Enrollment in Chicago’s Catholic elementary schools is up for the second straight year – the first time that’s happened since 1965, officials said Friday.

“We’ve been trying to rewrite the script,” said Sister Mary Paul McCaughey, superintendent of the largest Catholic school system in the nation. “It’s just a question of ‘Stop moaning and start doing.”’

The Archdiocese of Chicago Friday said its city enrollment in grades preK to eight has grown by nearly 650 students in the past two years – marking the first two-year boost in more than four decades.

Spotty suburban declines are dragging overall archdiocesan elementary numbers down by .8 percent compared to last school year, although enrollment in suburban Cook and Lake counties is stabilizing in many areas, officials said. For the second year in a row, more than half of the Archdiocese’s 216 elementary schools have stable or growing populations.
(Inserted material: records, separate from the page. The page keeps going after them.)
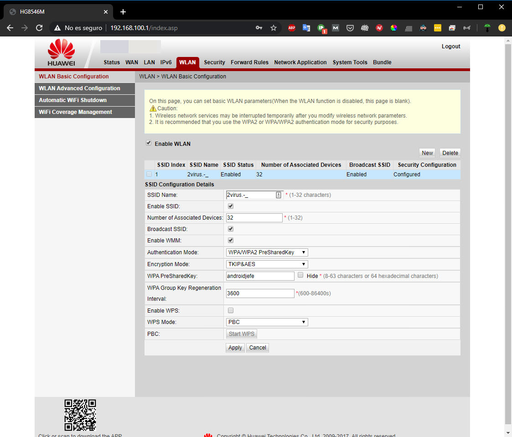Click the QR code for the app
This screenshot has height=437, width=512.
[80, 415]
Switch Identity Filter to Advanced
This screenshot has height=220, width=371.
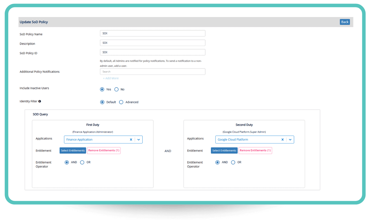[121, 102]
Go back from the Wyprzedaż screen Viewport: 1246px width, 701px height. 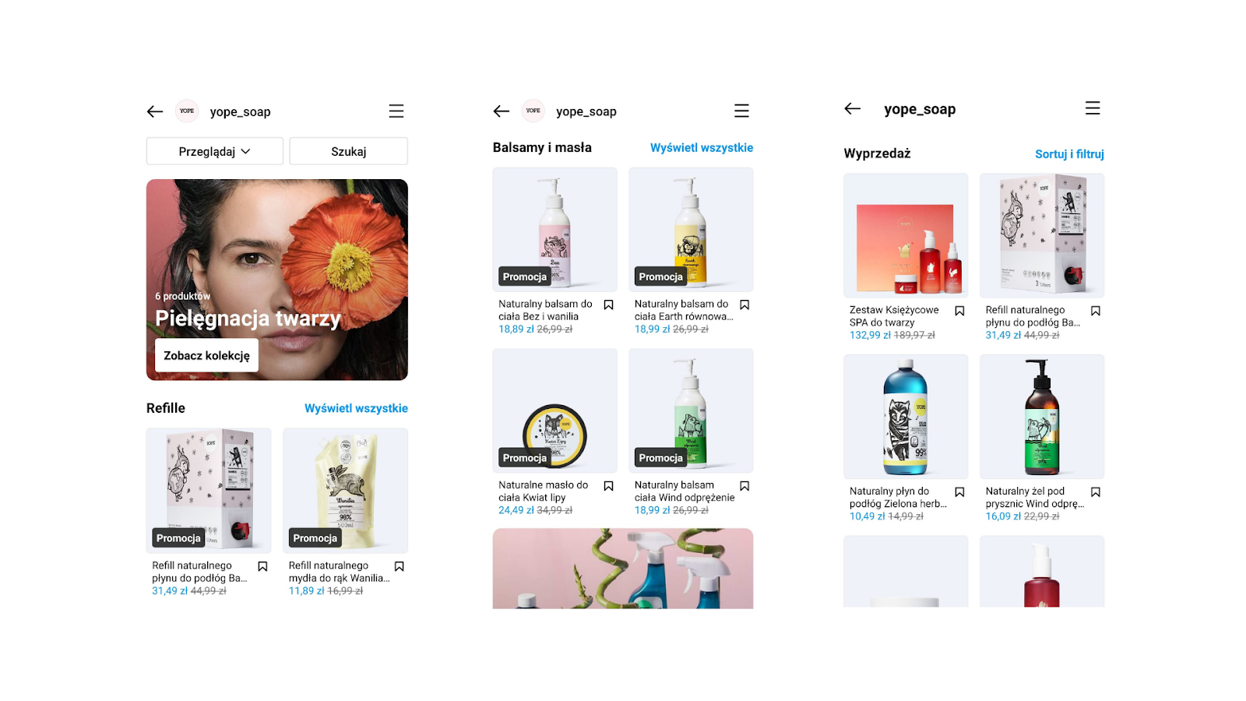click(x=853, y=108)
The biggest boom is in the earliest years. Systemwide, across Cook and Lake County, archdiocesan preK for both 3- and 4-year-olds is up 15 percent; kindergarten is up 3 percent, and first grade is up 2 percent compared to two years ago, said Ryan Blackburn, Archdiocesan Catholic School spokesman.
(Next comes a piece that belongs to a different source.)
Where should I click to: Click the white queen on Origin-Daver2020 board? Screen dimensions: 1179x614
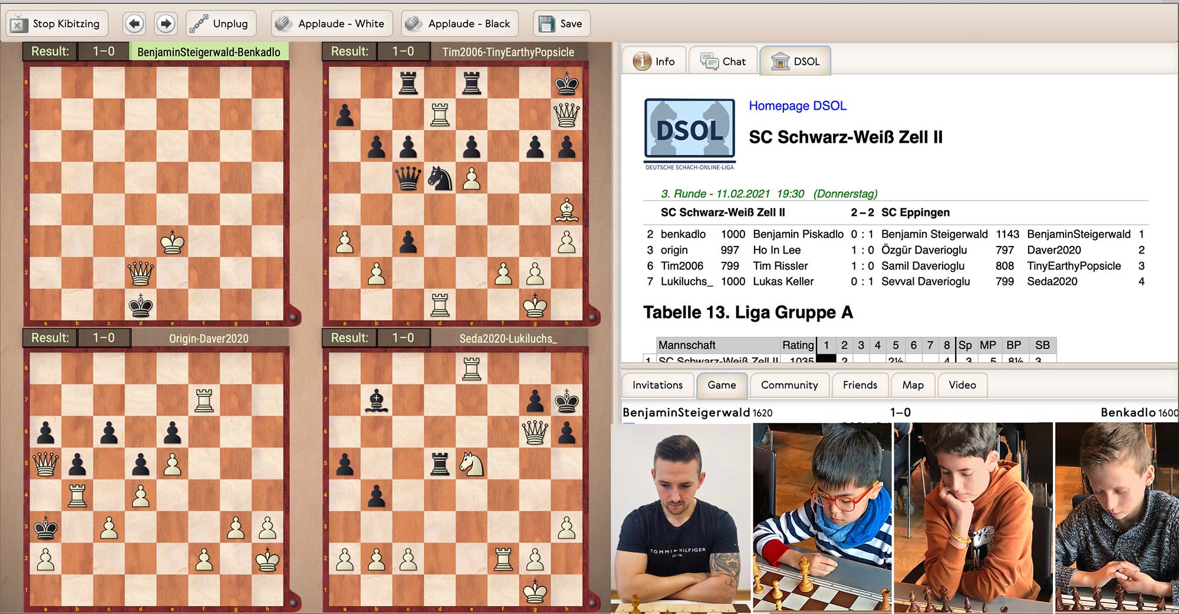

City Catholic schools are seeing enrollment increases in portions of the west, north, southwest and south sides, ranging from Pilsen to Bucktown and from the South Loop to Bronzeville, officials said.

At St. Hyacinth Catholic School, 3640 W. Wolfram, Principal AnnMarie Mahay said enrollment jumped from 105 last September to 186 this fall. Over that time, the Avondale school took in about ten former Chicago Public School students but also more preschoolers, Mahay said.
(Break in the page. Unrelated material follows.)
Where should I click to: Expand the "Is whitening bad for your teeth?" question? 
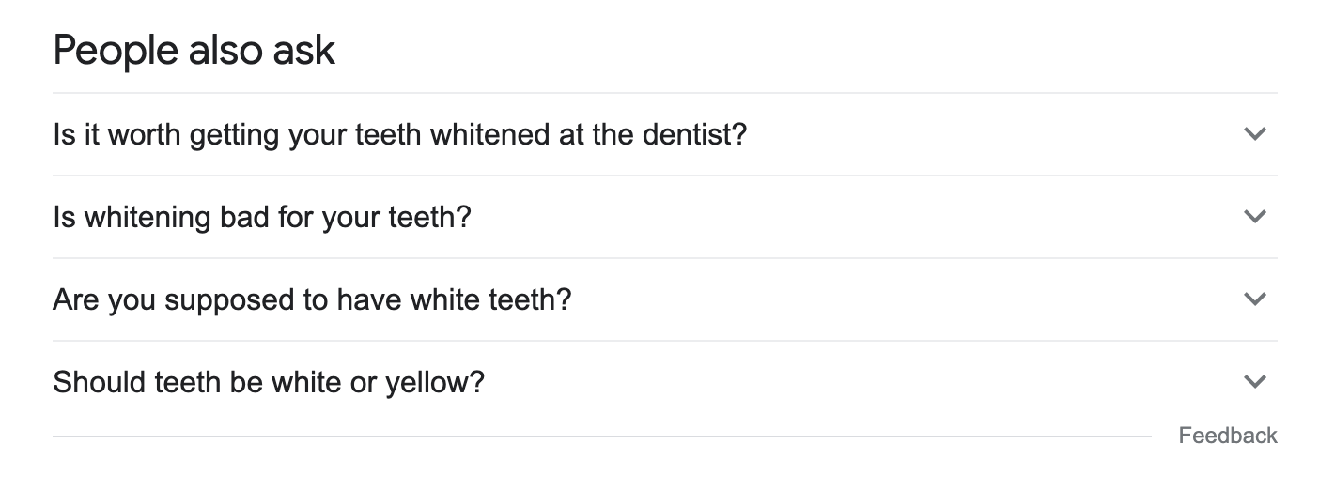point(262,217)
“Last year we had 25 preschoolers. This year we have 40,” Mahay said. “I think parents are starting to notice the value of a preschool over daycare.”

Plus, the Archdiocese is doing a better job of holding on to its kids, some data indicates. Families with kindergarteners through seventh graders are re-registering at the rate of 97.7 percent, up from 95.4 percent two years ago, Blackburn said.

Officials cite the economy as both a help and a hindrance.

In Chicago, more parents who would normally move to the suburbs may be staying in the city rather than selling their homes, Blackburn said. They could be choosing Catholic schools based on an increased variety of preK offerings (of two-day, three-day and five-day-a-week programs), smaller class sizes, more classes in Spanish as a second language and other curriculum enhancements, Blackburn said.

“Where we’re getting pounded is the middle-class collar [counties],” McCaughey said.

The real estate downturn means more older suburban folks aren’t moving out to create openings for families with kids, she said. And the dour job market means those younger middle-class suburban families who remain are finding it tougher to cover tuition, especially for multiple children, McCaughey said.

McCaughey’s next goal is to move the upward trajectory beyond Chicago.

“Chicago was a proud Catholic city,” McCaughey said. “Within the next two years we can rewrite history and say Catholic enrollment is up everywhere in the archdiocese. That’s my goal. Rewrite the script.”